##### ENTRIES PROVIDED

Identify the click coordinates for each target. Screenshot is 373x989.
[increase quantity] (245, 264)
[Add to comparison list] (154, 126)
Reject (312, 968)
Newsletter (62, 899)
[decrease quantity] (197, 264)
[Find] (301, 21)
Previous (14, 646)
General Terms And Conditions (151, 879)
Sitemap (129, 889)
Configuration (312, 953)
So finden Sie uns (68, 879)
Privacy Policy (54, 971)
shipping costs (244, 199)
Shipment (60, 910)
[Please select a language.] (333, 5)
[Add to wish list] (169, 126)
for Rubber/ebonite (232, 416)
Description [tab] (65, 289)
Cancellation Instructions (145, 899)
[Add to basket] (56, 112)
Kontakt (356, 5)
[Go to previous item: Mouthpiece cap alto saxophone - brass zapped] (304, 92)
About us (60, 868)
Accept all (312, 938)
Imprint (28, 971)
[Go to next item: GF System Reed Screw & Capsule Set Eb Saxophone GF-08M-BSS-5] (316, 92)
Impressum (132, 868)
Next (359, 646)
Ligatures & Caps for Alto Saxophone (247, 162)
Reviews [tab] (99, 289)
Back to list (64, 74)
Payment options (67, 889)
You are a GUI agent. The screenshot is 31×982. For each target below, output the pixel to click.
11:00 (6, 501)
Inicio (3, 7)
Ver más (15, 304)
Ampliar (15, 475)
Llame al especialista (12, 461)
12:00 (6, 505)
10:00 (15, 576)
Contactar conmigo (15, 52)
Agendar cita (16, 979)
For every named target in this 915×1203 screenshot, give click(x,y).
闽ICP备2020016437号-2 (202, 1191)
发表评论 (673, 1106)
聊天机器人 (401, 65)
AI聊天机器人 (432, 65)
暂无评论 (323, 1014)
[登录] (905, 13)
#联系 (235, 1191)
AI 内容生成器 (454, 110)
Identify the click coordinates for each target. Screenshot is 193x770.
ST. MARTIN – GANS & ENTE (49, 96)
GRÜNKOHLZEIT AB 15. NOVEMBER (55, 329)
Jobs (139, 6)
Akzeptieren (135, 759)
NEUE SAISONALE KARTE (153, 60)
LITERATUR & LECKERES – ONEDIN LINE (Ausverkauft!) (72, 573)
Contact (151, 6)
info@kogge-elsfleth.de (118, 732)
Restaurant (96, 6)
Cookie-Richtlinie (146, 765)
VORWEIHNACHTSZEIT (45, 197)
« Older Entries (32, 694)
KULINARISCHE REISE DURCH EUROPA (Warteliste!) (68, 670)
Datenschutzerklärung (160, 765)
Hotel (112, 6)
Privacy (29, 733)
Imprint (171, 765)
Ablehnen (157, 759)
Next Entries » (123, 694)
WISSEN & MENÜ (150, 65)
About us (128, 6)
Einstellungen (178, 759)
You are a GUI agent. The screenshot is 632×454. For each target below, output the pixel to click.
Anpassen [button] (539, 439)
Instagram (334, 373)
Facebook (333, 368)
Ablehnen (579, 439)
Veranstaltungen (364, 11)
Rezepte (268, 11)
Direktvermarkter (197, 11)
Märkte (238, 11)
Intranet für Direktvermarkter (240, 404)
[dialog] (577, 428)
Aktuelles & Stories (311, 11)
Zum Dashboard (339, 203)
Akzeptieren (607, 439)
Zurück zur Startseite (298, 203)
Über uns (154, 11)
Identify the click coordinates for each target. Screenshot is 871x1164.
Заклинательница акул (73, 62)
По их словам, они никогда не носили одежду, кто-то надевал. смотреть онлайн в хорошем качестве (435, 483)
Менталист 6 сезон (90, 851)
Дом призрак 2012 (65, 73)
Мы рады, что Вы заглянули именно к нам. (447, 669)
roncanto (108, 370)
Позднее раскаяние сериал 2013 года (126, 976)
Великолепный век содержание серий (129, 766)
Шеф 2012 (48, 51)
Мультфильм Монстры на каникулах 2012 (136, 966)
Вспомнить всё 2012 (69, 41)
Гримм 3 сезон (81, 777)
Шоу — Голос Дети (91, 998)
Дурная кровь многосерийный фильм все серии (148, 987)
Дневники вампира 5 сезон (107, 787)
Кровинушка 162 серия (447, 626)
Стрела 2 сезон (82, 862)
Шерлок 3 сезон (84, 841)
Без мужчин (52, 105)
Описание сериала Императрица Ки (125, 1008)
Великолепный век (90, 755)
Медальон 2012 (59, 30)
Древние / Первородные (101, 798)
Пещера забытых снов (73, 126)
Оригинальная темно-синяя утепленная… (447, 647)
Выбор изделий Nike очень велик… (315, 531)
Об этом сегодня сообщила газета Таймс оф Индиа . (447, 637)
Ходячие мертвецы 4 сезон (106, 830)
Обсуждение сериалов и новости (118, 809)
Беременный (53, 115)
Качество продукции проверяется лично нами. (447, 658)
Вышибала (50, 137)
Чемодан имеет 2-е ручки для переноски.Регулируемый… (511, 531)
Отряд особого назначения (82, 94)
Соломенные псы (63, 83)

##########

▸ WHAT THIS TASK INVOLVES
Can you turn every line of the records above into a numbered list, leaving out any blank lines?

▸ OUTPUT OF THE EXERCISE
1. Identify the click coordinates for each target. Screenshot is 373x989.
2. [increase quantity] (245, 264)
3. [Add to comparison list] (154, 126)
4. Reject (312, 968)
5. Newsletter (62, 899)
6. [decrease quantity] (197, 264)
7. [Find] (301, 21)
8. Previous (14, 646)
9. General Terms And Conditions (151, 879)
10. Sitemap (129, 889)
11. Configuration (312, 953)
12. So finden Sie uns (68, 879)
13. Privacy Policy (54, 971)
14. shipping costs (244, 199)
15. Shipment (60, 910)
16. [Please select a language.] (333, 5)
17. [Add to wish list] (169, 126)
18. for Rubber/ebonite (232, 416)
19. Description [tab] (65, 289)
20. Cancellation Instructions (145, 899)
21. [Add to basket] (56, 112)
22. Kontakt (356, 5)
23. [Go to previous item: Mouthpiece cap alto saxophone - brass zapped] (304, 92)
24. About us (60, 868)
25. Accept all (312, 938)
26. Imprint (28, 971)
27. [Go to next item: GF System Reed Screw & Capsule Set Eb Saxophone GF-08M-BSS-5] (316, 92)
28. Impressum (132, 868)
29. Next (359, 646)
30. Ligatures & Caps for Alto Saxophone (247, 162)
31. Reviews [tab] (99, 289)
32. Back to list (64, 74)
33. Payment options (67, 889)
34. You are a GUI agent. The screenshot is 31×982. For each target below, output the pixel to click.
35. 11:00 (6, 501)
36. Inicio (3, 7)
37. Ver más (15, 304)
38. Ampliar (15, 475)
39. Llame al especialista (12, 461)
40. 12:00 (6, 505)
41. 10:00 (15, 576)
42. Contactar conmigo (15, 52)
43. Agendar cita (16, 979)
44. For every named target in this 915×1203 screenshot, give click(x,y).
45. 闽ICP备2020016437号-2 (202, 1191)
46. 发表评论 (673, 1106)
47. 聊天机器人 (401, 65)
48. AI聊天机器人 (432, 65)
49. 暂无评论 (323, 1014)
50. [登录] (905, 13)
51. #联系 (235, 1191)
52. AI 内容生成器 (454, 110)
53. Identify the click coordinates for each target. Screenshot is 193x770.
54. ST. MARTIN – GANS & ENTE (49, 96)
55. GRÜNKOHLZEIT AB 15. NOVEMBER (55, 329)
56. Jobs (139, 6)
57. Akzeptieren (135, 759)
58. NEUE SAISONALE KARTE (153, 60)
59. LITERATUR & LECKERES – ONEDIN LINE (Ausverkauft!) (72, 573)
60. Contact (151, 6)
61. info@kogge-elsfleth.de (118, 732)
62. Restaurant (96, 6)
63. Cookie-Richtlinie (146, 765)
64. VORWEIHNACHTSZEIT (45, 197)
65. « Older Entries (32, 694)
66. KULINARISCHE REISE DURCH EUROPA (Warteliste!) (68, 670)
67. Datenschutzerklärung (160, 765)
68. Hotel (112, 6)
69. Privacy (29, 733)
70. Imprint (171, 765)
71. Ablehnen (157, 759)
72. Next Entries » (123, 694)
73. WISSEN & MENÜ (150, 65)
74. About us (128, 6)
75. Einstellungen (178, 759)
76. You are a GUI agent. The screenshot is 632×454. For each target below, output the pixel to click.
77. Anpassen [button] (539, 439)
78. Instagram (334, 373)
79. Facebook (333, 368)
80. Ablehnen (579, 439)
81. Veranstaltungen (364, 11)
82. Rezepte (268, 11)
83. Direktvermarkter (197, 11)
84. Märkte (238, 11)
85. Intranet für Direktvermarkter (240, 404)
86. [dialog] (577, 428)
87. Aktuelles & Stories (311, 11)
88. Zum Dashboard (339, 203)
89. Akzeptieren (607, 439)
90. Zurück zur Startseite (298, 203)
91. Über uns (154, 11)
92. Identify the click coordinates for each target. Screenshot is 871x1164.
93. Заклинательница акул (73, 62)
94. По их словам, они никогда не носили одежду, кто-то надевал. смотреть онлайн в хорошем качестве (435, 483)
95. Менталист 6 сезон (90, 851)
96. Дом призрак 2012 (65, 73)
97. Мы рады, что Вы заглянули именно к нам. (447, 669)
98. roncanto (108, 370)
99. Позднее раскаяние сериал 2013 года (126, 976)
100. Великолепный век содержание серий (129, 766)
101. Шеф 2012 (48, 51)
102. Мультфильм Монстры на каникулах 2012 (136, 966)
103. Вспомнить всё 2012 (69, 41)
104. Гримм 3 сезон (81, 777)
105. Шоу — Голос Дети (91, 998)
106. Дурная кровь многосерийный фильм все серии (148, 987)
107. Дневники вампира 5 сезон (107, 787)
108. Кровинушка 162 серия (447, 626)
109. Стрела 2 сезон (82, 862)
110. Шерлок 3 сезон (84, 841)
111. Без мужчин (52, 105)
112. Описание сериала Императрица Ки (125, 1008)
113. Великолепный век (90, 755)
114. Медальон 2012 (59, 30)
115. Древние / Первородные (101, 798)
116. Пещера забытых снов (73, 126)
117. Оригинальная темно-синяя утепленная… (447, 647)
118. Выбор изделий Nike очень велик… (315, 531)
119. Об этом сегодня сообщила газета Таймс оф Индиа . (447, 637)
120. Ходячие мертвецы 4 сезон (106, 830)
121. Обсуждение сериалов и новости (118, 809)
122. Беременный (53, 115)
123. Качество продукции проверяется лично нами. (447, 658)
124. Вышибала (50, 137)
125. Чемодан имеет 2-е ручки для переноски.Регулируемый… (511, 531)
126. Отряд особого назначения (82, 94)
127. Соломенные псы (63, 83)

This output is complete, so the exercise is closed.